**Required task 1:** In the biography of Helen E. Hoens below, why did Governor Chris Christie decline to renominate her to the New Jersey Supreme Court?

**Excerpted passage:**
= = = = =

Helen E. Hoens (born July 31, 1954) is a former Associate Justice of the New Jersey Supreme Court. She was nominated to the Supreme Court by Governor Jon Corzine on September 21, 2006. She was confirmed by the New Jersey Senate on October 23 and sworn into office on October 26, 2006. October 26, 2013 was her last day as a sitting member of the court.

Biography 
Born in Elizabeth, New Jersey on July 31, 1954, Hoens graduated in 1972 from Columbia High School in Maplewood and was inducted into the school's hall of fame in 2010. She holds a B.A. in government from the College of William and Mary, graduating with high honors, and a J.D. from Georgetown University Law Center. While at Georgetown, she served on the Georgetown Law Journal, first as a member of the staff and then as the editor of the journal’s annual volume devoted to developments in criminal procedure in the federal circuit courts.

Career 
Upon graduation, she served as a law clerk to Judge John Joseph Gibbons during his service on the United States Court of Appeals for the Third Circuit before embarking on a career in private practice.

After her clerkship, Hoens worked in private practice, first at Dewey Ballantine and with the Law Office of Russel H. Beatie, Jr. in New York. She moved to New Jersey to practice with Pitney, Harden and later with Lum, Hoens, Conant Danzis & Kleinberg, where her father, Charles H. Hoens Jr., was a founding partner.

Hoens was appointed to the Superior Court in 1994 by Governor Christine Todd Whitman, and reappointed by Governor Donald DiFrancesco in 2001. She was elevated to the Appellate Division in August, 2002 by Chief Justice Deborah T. Poritz.

In 2006 she was appointed to fill the anticipated vacancy on the Supreme Court left by the elevation of Associate Justice James R. Zazzali to replace Poritz as chief justice.

On August 12, 2013, Governor Chris Christie announced that he would not renominate Hoens for lifetime appointment to the state's Supreme Court.  She is the second justice of the Supreme Court to be denied tenure in more than 66 years since the adoption of the 1947 State Constitution.  Her non-reappointment is a result of the impasse between Republican Governor Chris Christie and the Democratic State Senate over the Supreme Court appointments.  Christie said he wished to spare Hoens a Senate hearing in which she would be denied reappointment.  Hoens is identified as a Republican, as is Gov. Christie.  His nominee for her replacement, Cuban-American Faustino Fernandez-Vina, is also identified as a Republican, but was approved by the State Senate .

Decisions

2008-09 Term 
 Bosland v. Warnock Dodge, Inc.

= = = = =

Records for locating described items:
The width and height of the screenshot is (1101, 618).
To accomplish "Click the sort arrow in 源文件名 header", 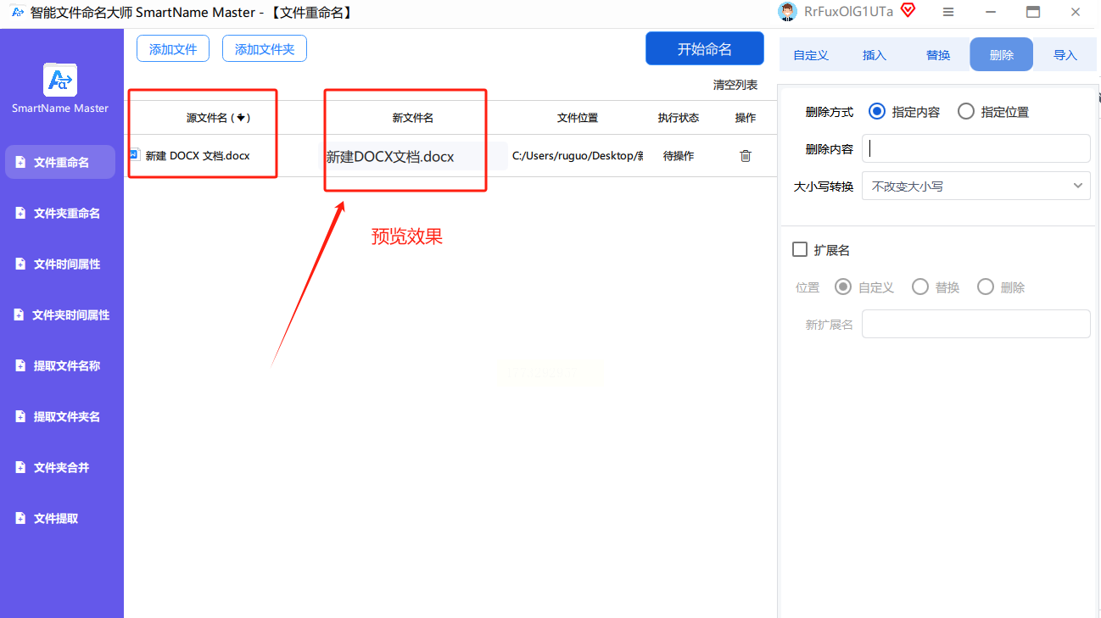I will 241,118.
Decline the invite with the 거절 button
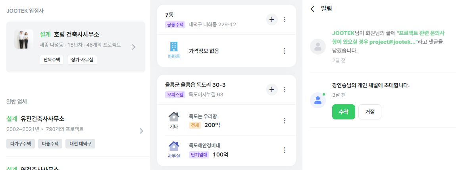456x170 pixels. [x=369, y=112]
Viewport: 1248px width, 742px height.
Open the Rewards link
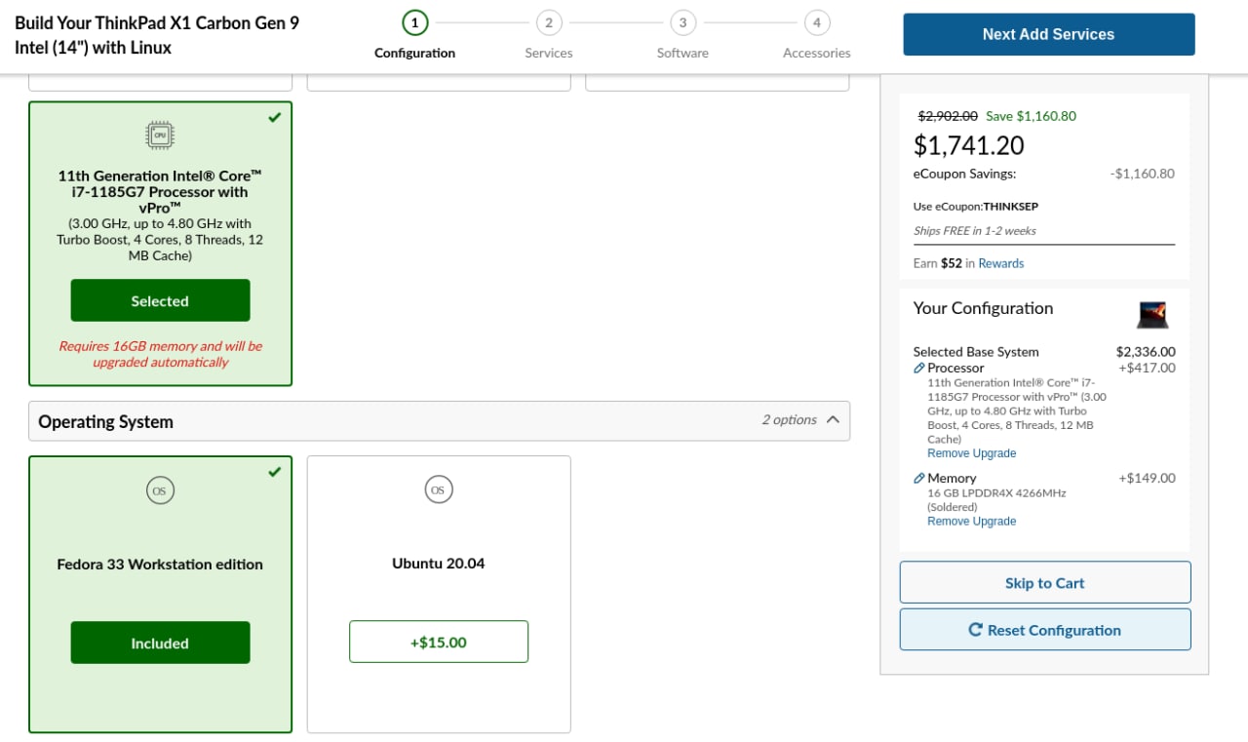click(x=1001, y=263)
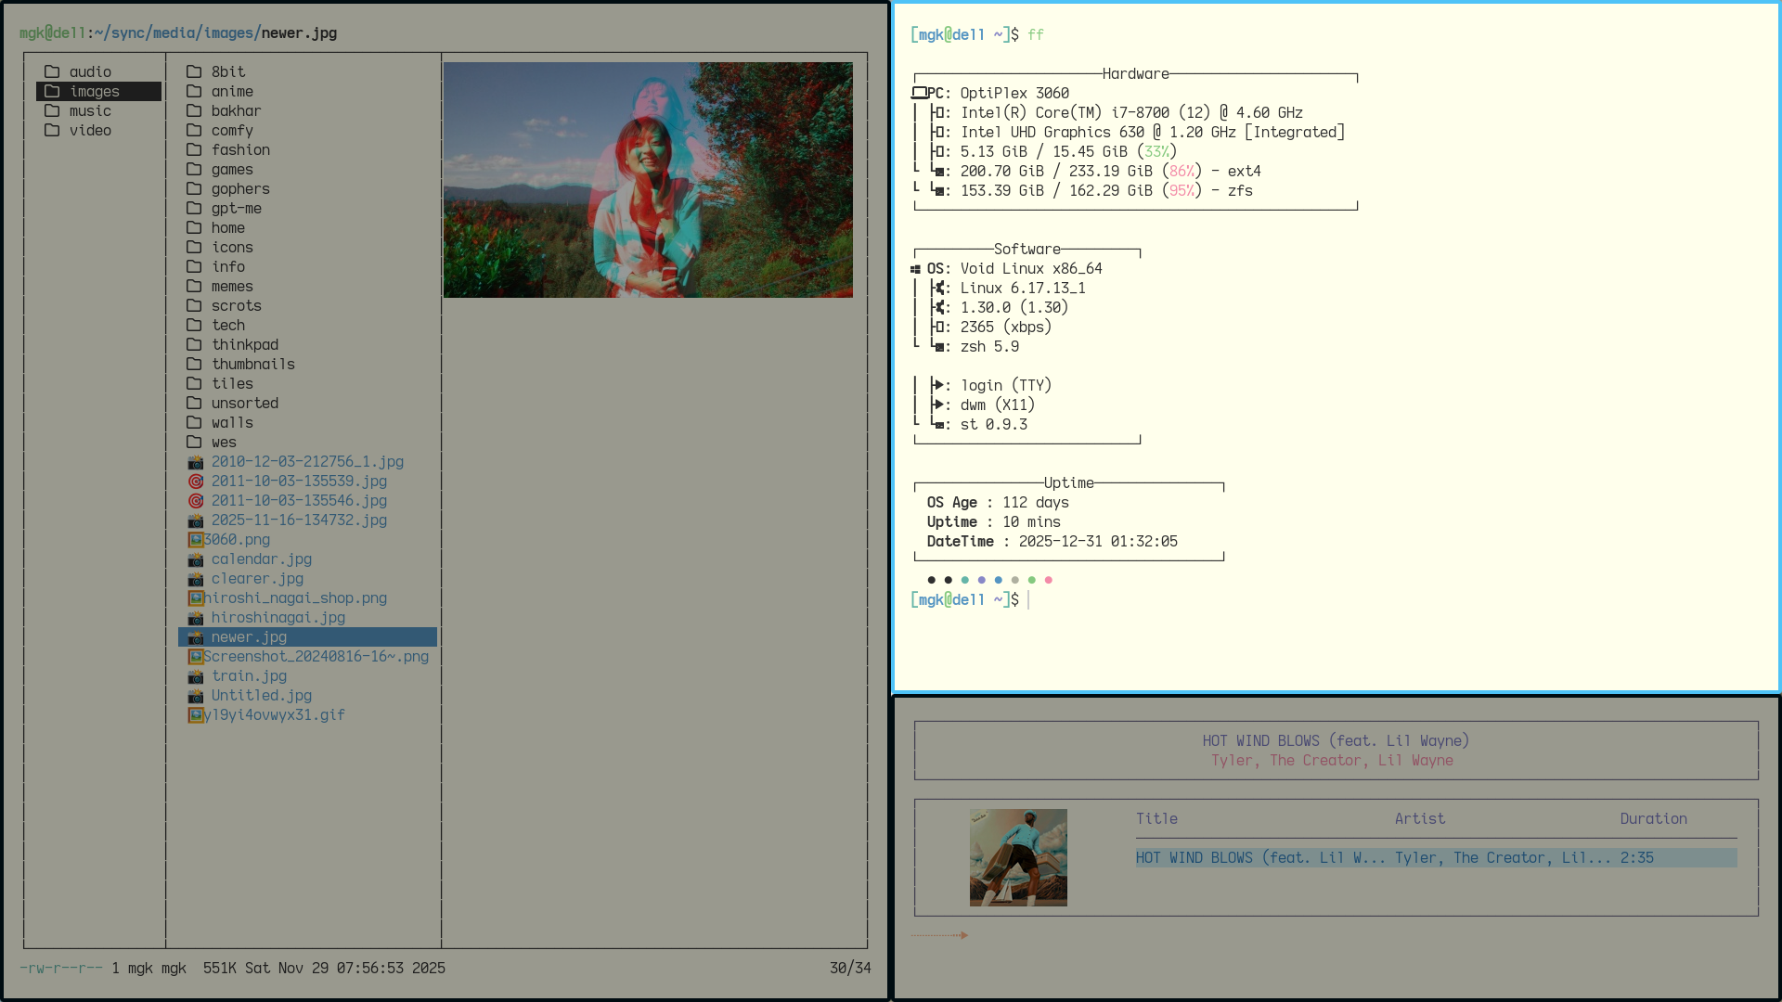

= = = = =

**Required task 2:** Set down the records word for word, starting at the line that contains "Decline the invite with the 거절 button" and continuing through the end of the records, with both ends included. Leave the pictures out.

**Final result 1:** Her non-reappointment resulted from the impasse between Republican Governor Chris Christie and the Democratic State Senate over Supreme Court appointments. Christie said he wanted to spare Hoens a Senate hearing in which she would be denied reappointment.

**Final result 2:**
Decline the invite with the 거절 button
456x170 pixels. [x=369, y=112]
Viewport: 1248px width, 742px height.
Open the Rewards link
click(x=1001, y=263)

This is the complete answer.